Non leggerei le leggi regionali secondo la dialettica fra semplificazione e complessità. È uno schema a mio avviso scorretto. L’amministrazione condivisa non è più semplice o complessa rispetto ad altre modalità di rapporto fra terzo settore e pubblica amministrazione: è basata su presupposti differenti, e come tali devono essere considerati. Da un lato, le leggi favoriscono la semplificazione introducendo procedure standardizzate, modelli di avvisi e convenzioni, e assicurando il raccordo (e le distinzioni) con il Codice dei contratti pubblici. Dall’altro, dovendo gestire attività e ruolo di molti soggetti e interventi in molte aree di attività – in particolare sanità, cultura, scuola – si creano inevitabilmente delle complessità, che sono però lo specchio delle complessità della società civile e dell’amministrazione. Sicuramente è fondamentale la facilitazione, che passa più attraverso la formazione congiunta e la pratica.

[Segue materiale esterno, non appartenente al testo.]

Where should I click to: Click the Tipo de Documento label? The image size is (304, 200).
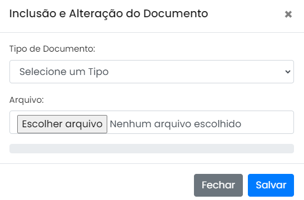pos(52,49)
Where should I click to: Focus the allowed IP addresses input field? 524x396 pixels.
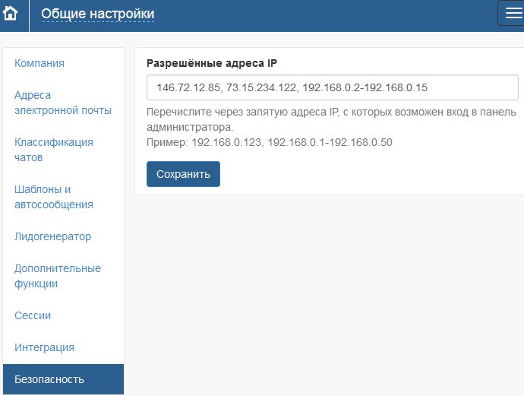click(x=471, y=87)
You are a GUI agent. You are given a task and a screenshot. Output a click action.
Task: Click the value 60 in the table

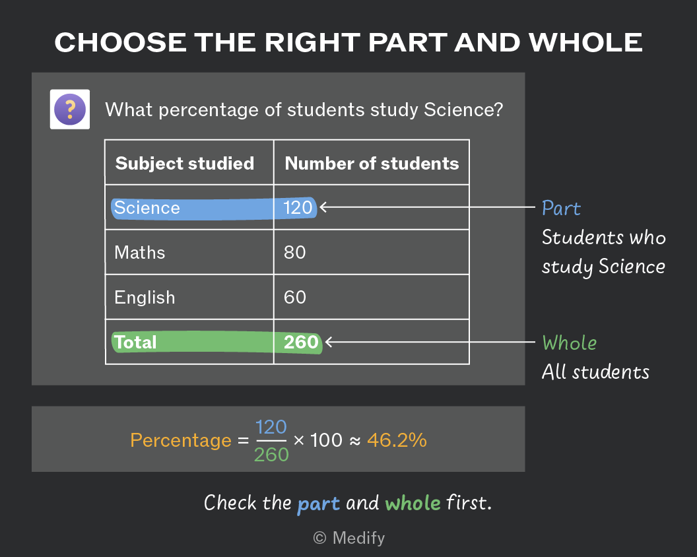pos(295,297)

Che cosa aspettarsi nei prossimi anni?
Mi aspetto un progressivo consolidamento delle prassi di amministrazione condivisa e una crescente convergenza tra le diverse esperienze regionali, che arricchiranno il quadro nazionale. Le leggi regionali, con le loro novità e proposte, richiedono già oggi una innovazione delle Linee guida ministeriali. Il dibattito nazionale, anche attraverso la Raccomandazione europea sull’economia sociale ed il Piano d’Azione nazionale dell’Economia sociale (in consultazione pubblica fino al 12 novembre 2025 n.d.r.), potrà stimolare questo risultato. A livello territoriale, queste leggi potranno rafforzare le reti collaborative locali, accrescere la capacità progettuale degli ETS e favorire una nuova cultura di fiducia tra istituzioni e cittadini organizzati. Questa è la vera scommessa: l’alleanza fra pubblica amministrazione e terzo settore passa attraverso la costruzione di legami fiduciari, dal sentirsi tutti schierati dalla parte dell’interesse generale. È un processo che richiede tempo, ma che segna un’evoluzione strutturale del modo di fare amministrazione pubblica in Italia. Personalmente, ho sempre ritenuto che l’amministrazione condivisa sia una delle riforme amministrative più interessanti degli ultimi quindici anni.
Ci sono altre regioni che stanno lavorando su questo fronte?
Sì. Dopo le Marche, mi risulta che stiano elaborando una proposta di legge la Liguria e la Valle d’Aosta. Anche la Provincia autonoma di Trento sta lavorando ad un testo, nell’ambito della propria autonomia speciale. L’idea è che, nell’arco di qualche anno, tutte le Regioni avranno una loro legge di riferimento.